During his speech at the Asian Oil, Gas and Petrochemical Engineering Exhibition (OGA 2019), he highlighted that the price of Brent crude is expected to hover around US$60 (RM250.95) to US$70 per barrel this year.

"Last year, the world experienced great volatility in oil prices. Brent crude oil prices rose to US$86 per barrel in early October 2018 from US$67 at the start of last year.

"But less than two months afterwards, prices dropped by 30% to US$57 per barrel due to a glut in the global market, before rising to US$62 per barrel as of yesterday," he said.

From the government's perspective, Lim said each US$1 per barrel increase in oil prices brings the Treasury approximately RM300 million in revenue per year.

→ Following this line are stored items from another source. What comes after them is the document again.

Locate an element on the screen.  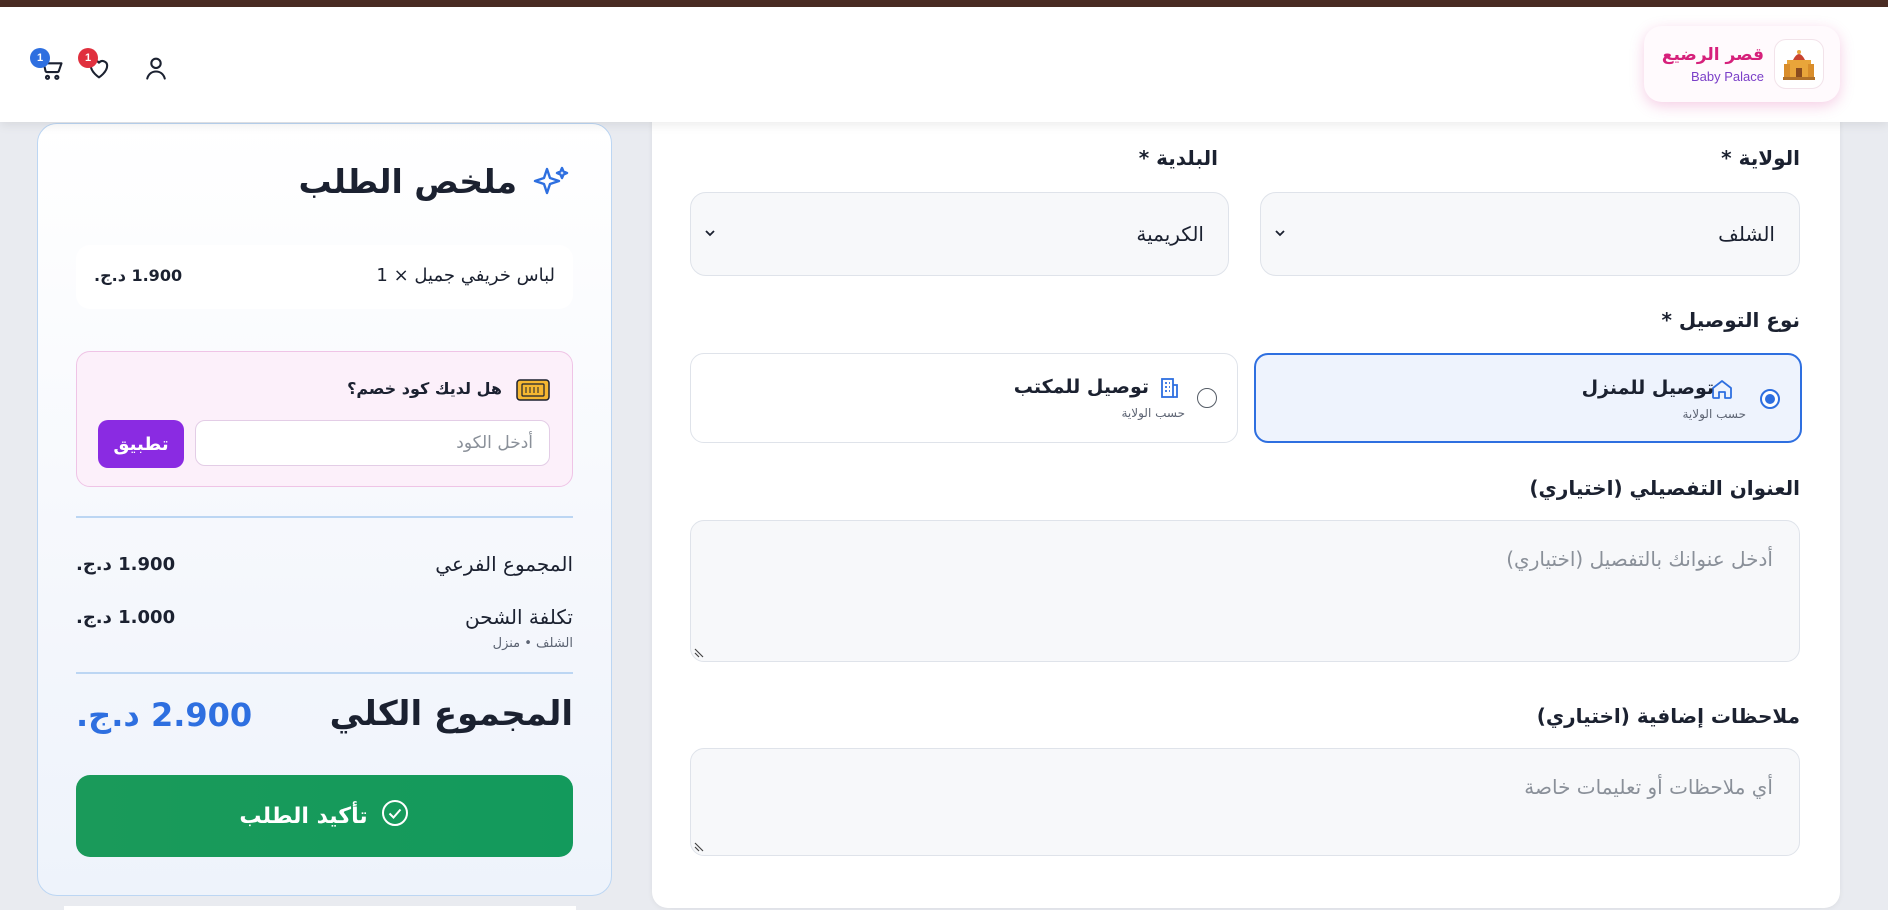
user-icon is located at coordinates (156, 70).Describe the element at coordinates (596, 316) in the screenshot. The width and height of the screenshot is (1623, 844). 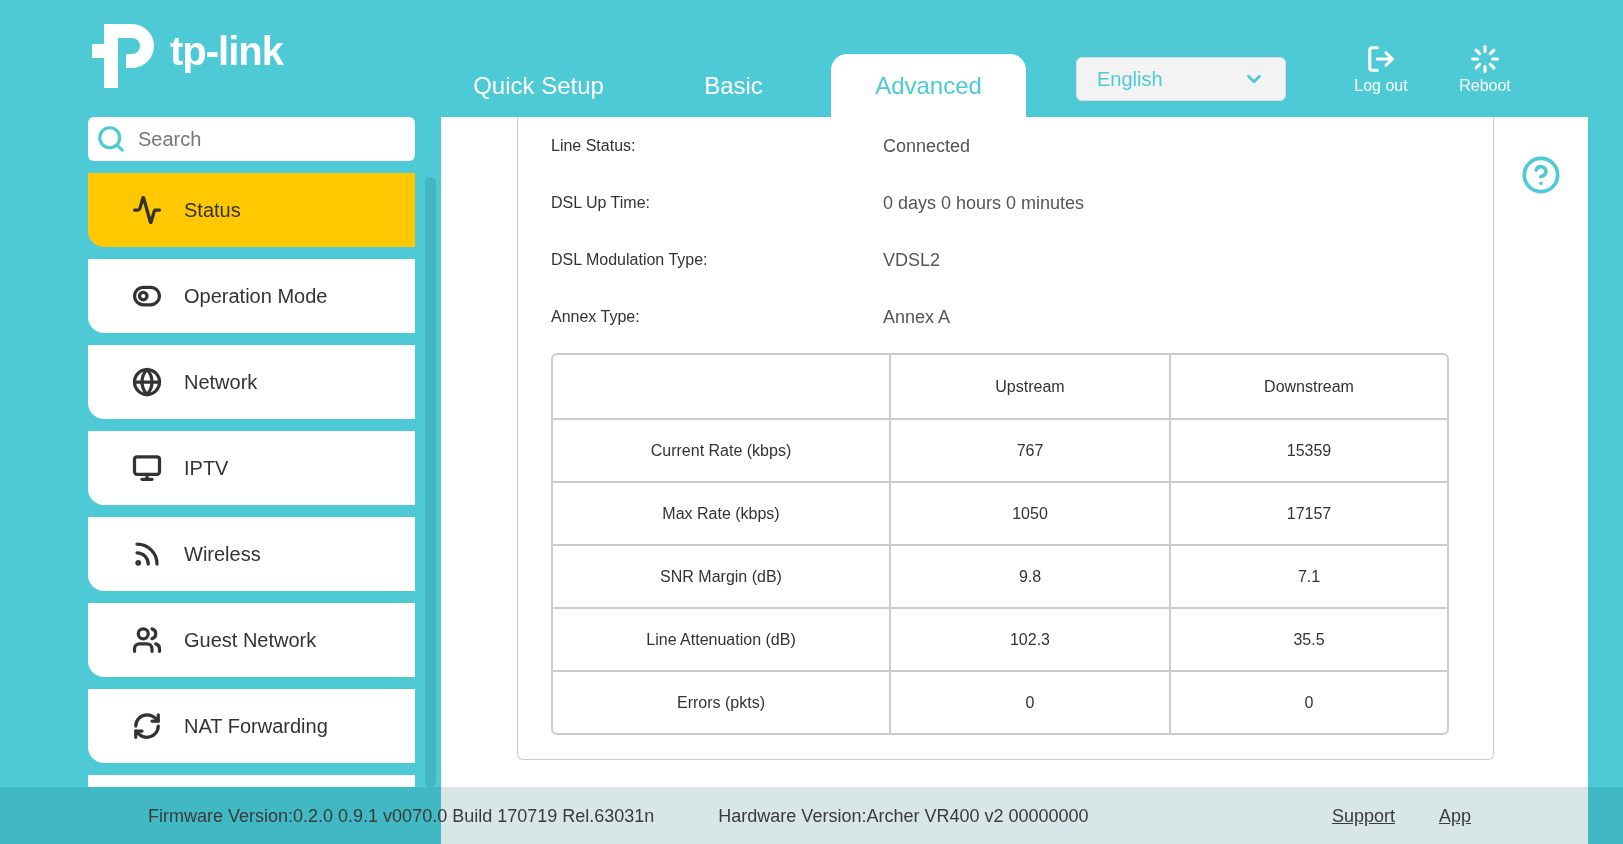
I see `field-label: Annex Type:` at that location.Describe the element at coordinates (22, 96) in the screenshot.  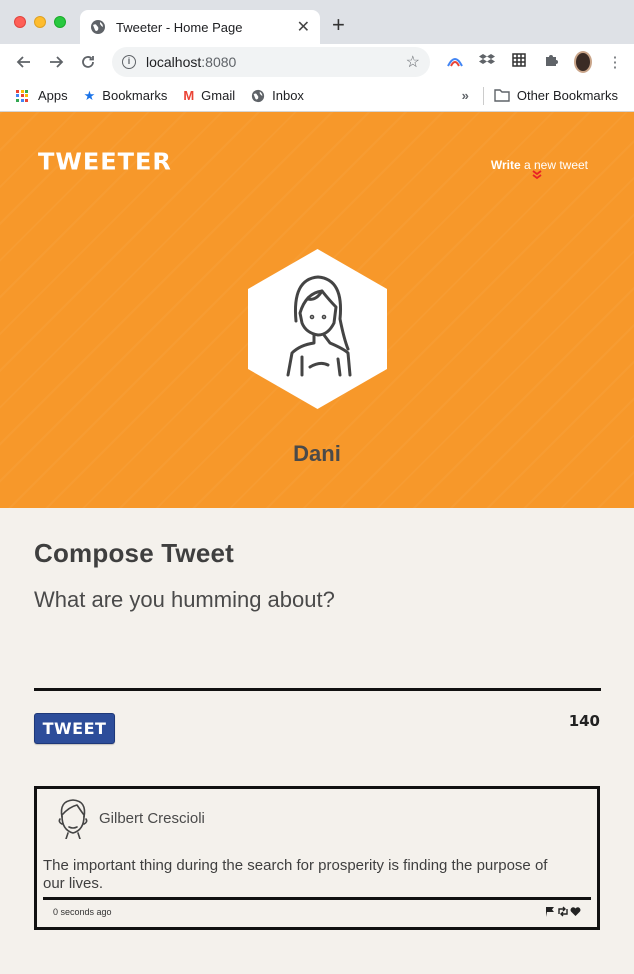
I see `apps-grid-icon` at that location.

However, he pointed out that the government no longer heavily relies on oil revenue as before.

While petroleum-related revenue accounted for 41.3% of government revenue in 2009, this figure has declined over the years to an estimated 19.5% of total government revenue in 2019, excluding the special dividend from Petronas which was used to finance the goods and service tax (GST) and income tax refunds.

"The forecasted rebound in global crude oil prices is positive for Malaysia's upstream sector as it is reviving industry appetite in exploration and development works, especially for projects located in deepwater and technologically challenging areas where the costs of investment and operation are high," said Lim.